My last blog outlined an incident during a recent hospital appointment when a consultant inferred that I couldn’t look after my own children. It upset and angered me in equal measures but it unfortunately isn’t the first time that I’ve been undermined as a disabled parent – again by a healthcare professional.

Over the summer, our eldest son developed a nasty habit of sucking and licking his lips excessively, making them extremely sore. Knowing how difficult it is to get a GP appointment at the moment, I decided to take him to our local pharmacy.

Instead of being prepared to listen to me as I explained the problem, the pharmacist asked me several times if I had anyone with me or someone at home who could help me phone 111 as she was advising. Even though I had independently brought my child to the pharmacy, I was apparently uncapable of following her advice without assistance. To make matters worse, she then started asking my seven year old if there was someone at home who could help me. I was furious as I explained to her that as a parent who had just brought her child there, I was quite capable of making a call and I swiftly left the store.

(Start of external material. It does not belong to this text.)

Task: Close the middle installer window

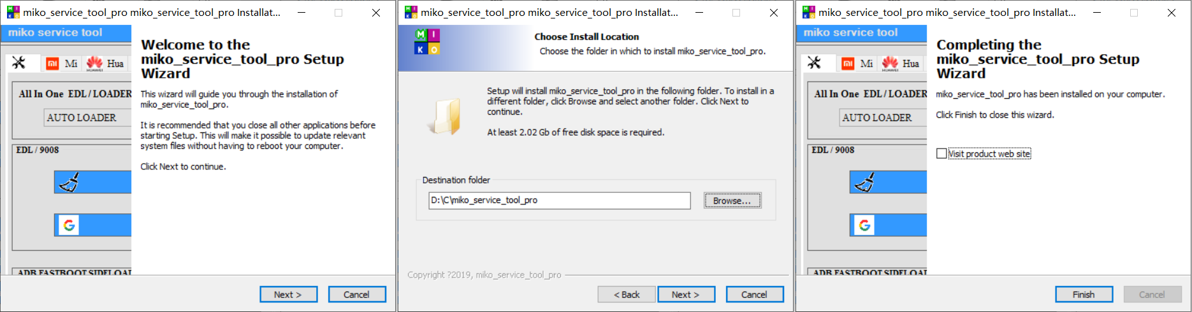Action: click(773, 13)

This was one of the first time Jack had experience this kind of ignorance directed at me and as we walked home, I explained to Jack that if that situation occurred again, he should just tell the person to speak to me.  It was the approach my mum took when I was young and now I was having to explain this to my son – 30 years on.  It’s so saddening that as disabled people, we’re still battling the same prejudices and attitudes that have existed for all too long.

I’ve said it for years: people don’t expect disabled people to be parents but WHY?